The survey was conducted by Jisc and RLUK, in partnership with the not-for-profit research organisation Ithaka S+R. It received 3,498 responses, (a response rate of 7.9%), and largely focuses on the impact of new technologies on UK researchers. This ranges from how academics discover and stay abreast of research, to their teaching of undergraduates, and from how they choose research topics and publication channels, to their views on learned societies and university libraries and their collections.
Key findings include:
- Openly available resources
If researchers can’t find the resources or information they need through their university library the next step for around 90% of respondents is to look online for freely available resources on the topic area. This flags the importance of material being available in an open format and the benefits to researchers themselves of making their work openly available.
- Starting point
40% of researchers surveyed said that when beginning a project they start by searching the web for relevant materials, with only 2% visiting the physical library as a first port of call. (figure 6, page 22)
- Peer to peer
The findings suggest that a majority of researchers track the work of colleagues and leading researchers as ways to keep up to date with developments in their field. This is nothing new, but does it suggest a pattern for the future? With areas such as social media activity on an upward curve this may become a larger source of information. (figure 9, page 26)
- Print vs e-publications
The findings show contrasting views on the replacement of print by e-publications.
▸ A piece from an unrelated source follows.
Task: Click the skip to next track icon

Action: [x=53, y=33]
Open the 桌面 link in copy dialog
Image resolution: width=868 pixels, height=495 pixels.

Print still holds importance within the Humanities and Social Sciences, and for in-depth reading researchers tend to prefer print but there was also evidence to show that e-journals have largely supplanted physical usage for research. (figures 10-13, pages 28-31 and figure 16, page 34)
It is hoped that these findings will provide the entire sector, including universities, learned societies, scholarly publishers and especially academic libraries, with timely findings and analysis to help them identify and plan for the emerging strategic opportunities and challenges ahead.